Proceedings, annual meeting, Electron Microscopy Society of America ◽

10.1017/s0424820100079772 ◽

1977 ◽

Vol 35 ◽

pp. 466-467

Author(s):

P. Maupin-Szamier ◽

T. D. Pollard

Keyword(s):

Actin Filaments ◽

Time Course ◽

Osmium Tetroxide ◽

Rabbit Muscle ◽

Muscle Actin ◽

Sodium Phosphate Buffer ◽

Transmission Electron ◽

The Difference ◽

Rates Of Decay ◽

Short Time

We have studied the destruction of rabbit muscle actin filaments by osmium tetroxide (OSO4) to develop methods which will preserve the structure of actin filaments during preparation for transmission electron microscopy.Negatively stained F-actin, which appears as smooth, gently curved filaments in control samples (Fig. 1a), acquire an angular, distorted profile and break into progressively shorter pieces after exposure to OSO4 (Fig. 1b,c).
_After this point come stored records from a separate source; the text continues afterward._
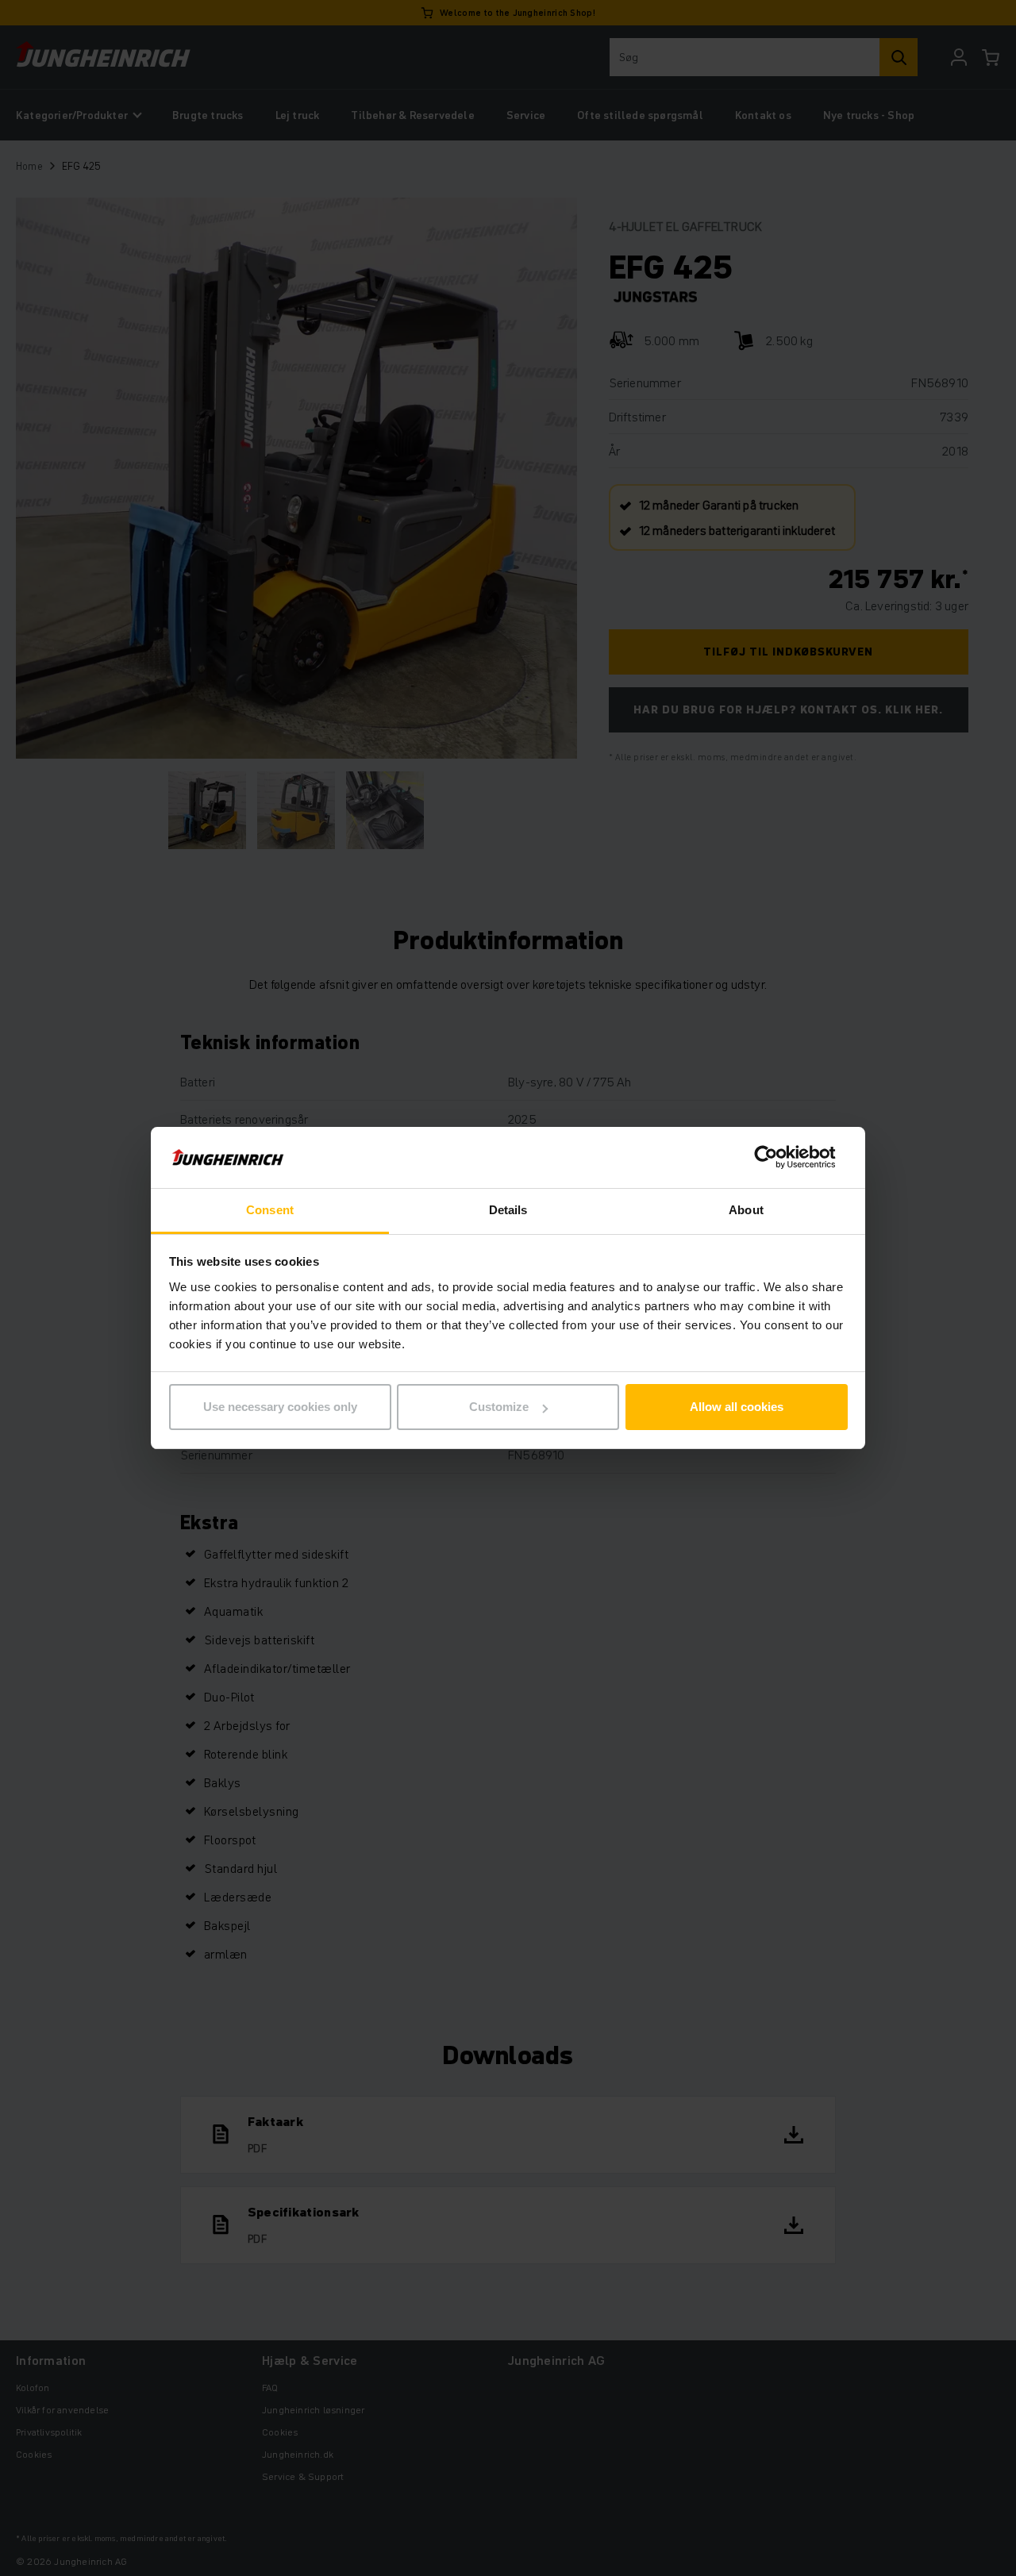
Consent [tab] (270, 1210)
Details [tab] (508, 1210)
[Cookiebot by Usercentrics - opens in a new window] (778, 1158)
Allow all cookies (736, 1406)
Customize (499, 1406)
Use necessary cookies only (280, 1406)
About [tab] (746, 1210)
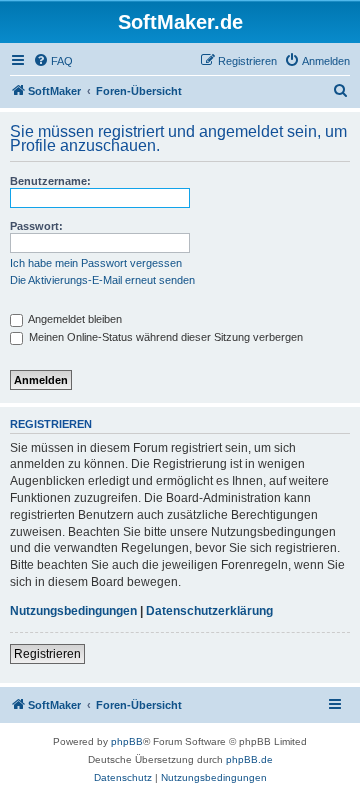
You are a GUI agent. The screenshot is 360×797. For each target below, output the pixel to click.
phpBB (127, 741)
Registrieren (47, 654)
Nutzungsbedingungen (73, 611)
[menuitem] (53, 61)
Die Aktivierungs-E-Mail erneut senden (102, 280)
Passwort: (36, 226)
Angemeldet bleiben (74, 319)
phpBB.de (249, 759)
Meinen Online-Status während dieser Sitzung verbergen (164, 337)
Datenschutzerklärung (209, 611)
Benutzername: (50, 181)
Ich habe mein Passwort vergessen (96, 263)
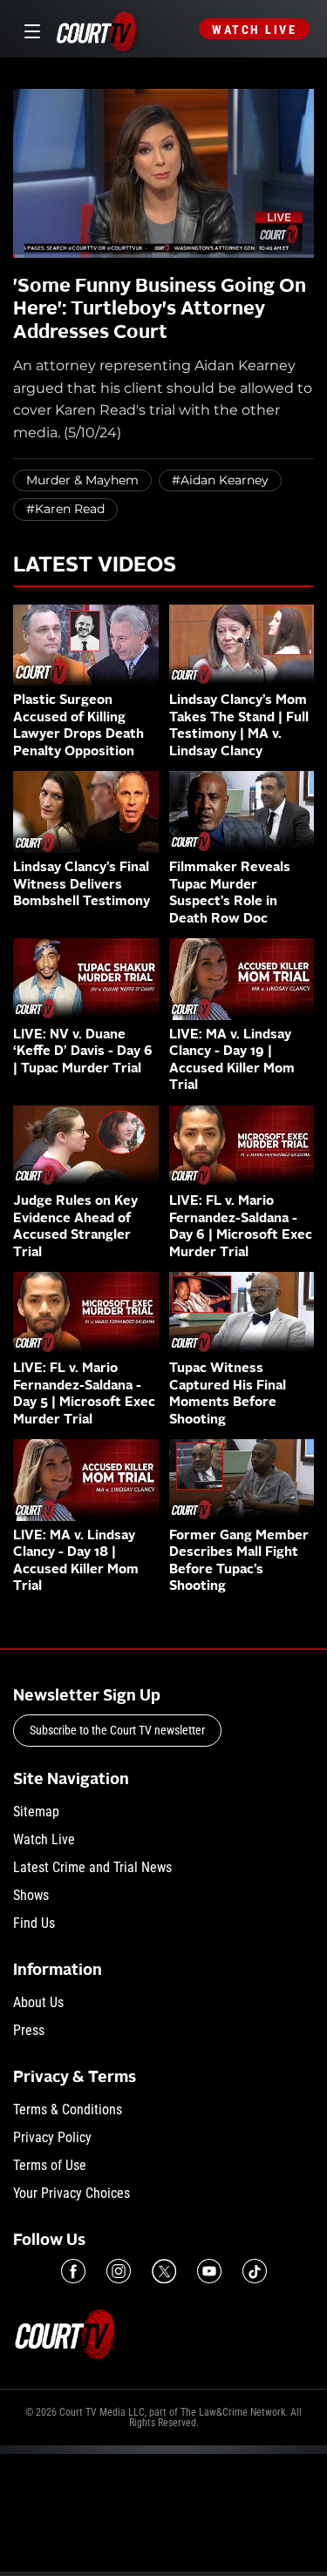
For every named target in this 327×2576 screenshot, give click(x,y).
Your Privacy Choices (71, 2193)
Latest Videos (94, 566)
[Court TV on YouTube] (209, 2271)
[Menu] (29, 29)
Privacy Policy (52, 2137)
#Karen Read (65, 509)
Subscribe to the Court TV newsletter (117, 1730)
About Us (38, 2002)
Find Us (34, 1923)
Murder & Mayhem (82, 480)
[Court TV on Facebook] (73, 2271)
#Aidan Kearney (220, 480)
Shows (31, 1895)
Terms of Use (49, 2165)
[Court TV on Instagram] (118, 2271)
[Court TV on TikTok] (254, 2271)
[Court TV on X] (164, 2271)
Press (28, 2030)
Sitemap (36, 1811)
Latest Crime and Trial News (92, 1867)
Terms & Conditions (67, 2109)
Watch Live (254, 30)
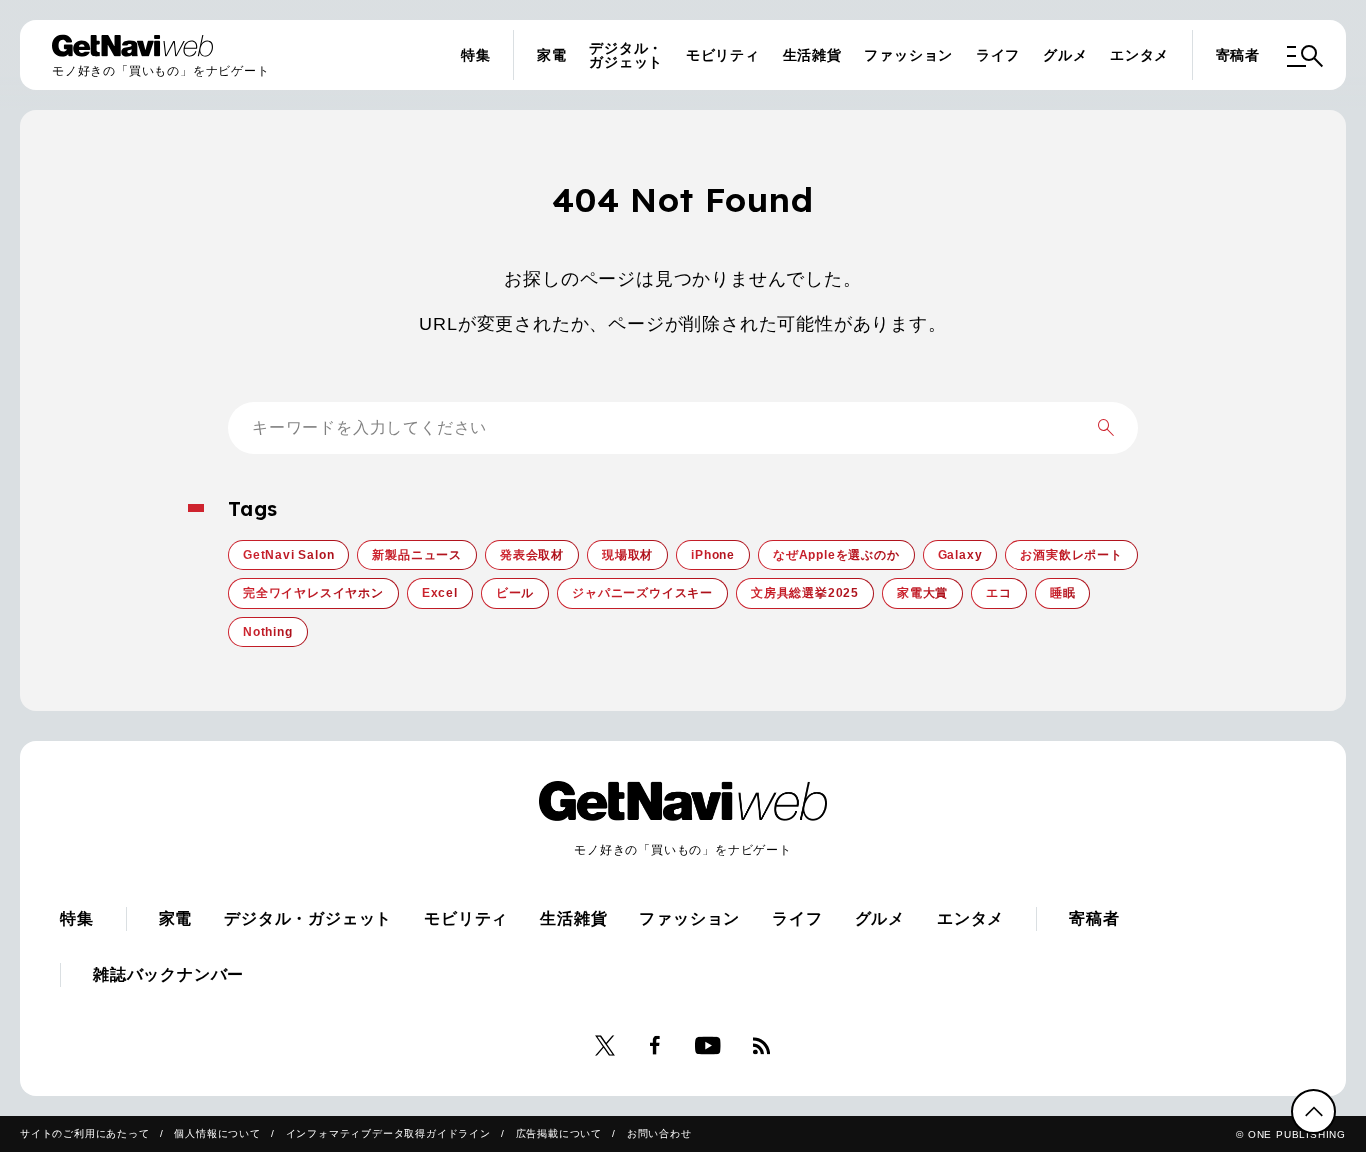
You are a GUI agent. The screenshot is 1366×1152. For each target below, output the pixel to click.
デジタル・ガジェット (626, 55)
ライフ (998, 55)
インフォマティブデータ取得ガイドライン (388, 1133)
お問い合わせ (659, 1133)
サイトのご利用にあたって (85, 1133)
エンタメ (1139, 55)
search (1106, 428)
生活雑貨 (812, 55)
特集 (476, 55)
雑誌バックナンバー (168, 974)
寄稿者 (1238, 55)
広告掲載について (559, 1133)
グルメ (1065, 55)
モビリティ (723, 55)
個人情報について (217, 1133)
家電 (552, 55)
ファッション (908, 55)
We followed the time course of the reaction with viscometry since it is a simple, quantitative method to assess filament integrity. The difference in rates of decay in viscosity of polymerized actin solutions after the addition of four concentrations of OSO4 is illustrated in Fig. 2. Viscometry indicated that the rate of actin filament destruction is also dependent upon temperature, buffer type, buffer concentration, and pH, and requires the continued presence of OSO4. The conditions most favorable to filament preservation are fixation in a low concentration of OSO4 for a short time at 0°C in 100mM sodium phosphate buffer, pH 6.0.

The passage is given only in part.